Que pouvez-vous faire ? Que pouvons-nous faire ? Ici et maintenant, à Marciac en cette fin juillet 2016 ?

Décidons d’organiser la rencontre, entre vous-mêmes, intellectuels, penseurs et leaders d’opinion, et les agriculteurs qui font le changement, chez eux, dans leurs champs.

Questionnez-les, écoutons-les, donnons-leur la parole. Vous aurez alors, vous, intellectuels de bonne foi, des exemples et de la matière pour comprendre les freins et les ressorts du changement et co-construire ensemble, avec les acteurs de ce changement, les mesures que la société devrait prendre pour faciliter le changement, et impulser et déployer à grande échelle des systèmes agronomiques qui produisent des résultats durables pour le bénéfice de tous.

Une première occasion de dialogue de ce type aura lieu le 16 septembre à Toulouse, où une conférence d’une journée sera co-organisée par l’INRA, l’ENSAT, Agro-Nutrition et l’APAD.
Aux mêmes dates, les agriculteurs de Sol et Eau en Ségala, l’APAD du Tarn, organiseront à Albi une restitution des résultats de leur travail avec l’Agence de l’Eau Adour-Garonne.
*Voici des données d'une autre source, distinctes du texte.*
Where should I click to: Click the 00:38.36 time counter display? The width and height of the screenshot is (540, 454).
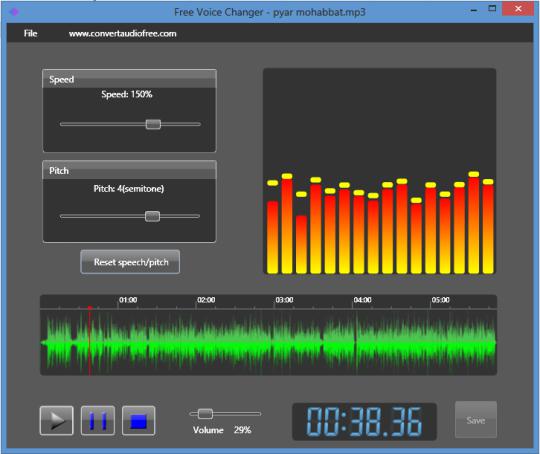(x=364, y=422)
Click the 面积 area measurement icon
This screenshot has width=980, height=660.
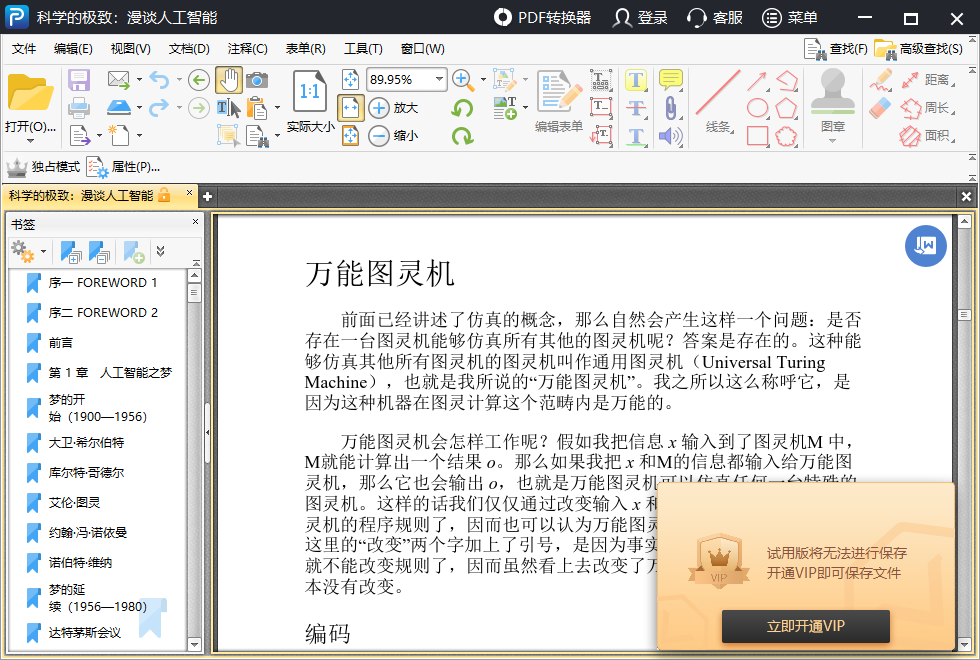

Mais rien ne valant le terrain, nous maintenons la proposition d’organiser avec la Mission Agrobiosciences des visites et débats dans nos fermes tout au long de l’année. Une sorte de formation continue dans une « Université aux Champs » pour partager expériences et références, et faire, ensemble, la chasse aux mythes les plus bloquants.